Create a new GCP project.
Create GCP bucket

Create storage integration object in Snowflake using the following command:

CREATE OR REPLACE STORAGE INTEGRATION <INTEGRATION NAME>
TYPE = EXTERNAL_STAGE
STORAGE_PROVIDER = GCS
ENABLED = TRUE
STORAGE_ALLOWED_LOCATIONS = ('gcs://<BUCKET NAME>/');

Please note that gcs prefix is used here, not gs.

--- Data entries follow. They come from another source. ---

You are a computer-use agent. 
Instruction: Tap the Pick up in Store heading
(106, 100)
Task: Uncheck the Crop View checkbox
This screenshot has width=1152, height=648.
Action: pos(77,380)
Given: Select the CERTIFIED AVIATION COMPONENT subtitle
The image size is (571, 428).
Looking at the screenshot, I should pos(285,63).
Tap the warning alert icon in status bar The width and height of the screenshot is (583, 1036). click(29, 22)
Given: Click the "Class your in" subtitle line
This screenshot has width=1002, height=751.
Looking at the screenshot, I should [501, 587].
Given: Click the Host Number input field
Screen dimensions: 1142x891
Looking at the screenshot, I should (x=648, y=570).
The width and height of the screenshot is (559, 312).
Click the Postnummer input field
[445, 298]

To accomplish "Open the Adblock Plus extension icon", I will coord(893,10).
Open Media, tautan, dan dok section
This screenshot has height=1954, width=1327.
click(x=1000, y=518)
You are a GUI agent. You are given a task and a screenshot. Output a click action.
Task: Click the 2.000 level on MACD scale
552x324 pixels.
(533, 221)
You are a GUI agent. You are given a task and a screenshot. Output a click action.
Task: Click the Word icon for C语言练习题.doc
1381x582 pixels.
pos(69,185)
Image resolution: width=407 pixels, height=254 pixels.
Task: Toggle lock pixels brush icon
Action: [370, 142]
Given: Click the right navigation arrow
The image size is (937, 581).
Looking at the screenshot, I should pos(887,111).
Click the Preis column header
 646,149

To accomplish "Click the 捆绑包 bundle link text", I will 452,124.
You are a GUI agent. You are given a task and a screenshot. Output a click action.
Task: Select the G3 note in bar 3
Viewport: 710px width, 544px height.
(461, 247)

Authorize Snowflake to operate on your bucket by following Step 3. Grant the Service Account Permissions to Access Bucket Objects
Setup gcloud on your computer by following Using the Google Cloud SDK installer
Run one of the provided examples.

Batching example

An example contains batch writing into Snowflake and batch reading from Snowflake. Inspired by Apache Beam/WordCount-example.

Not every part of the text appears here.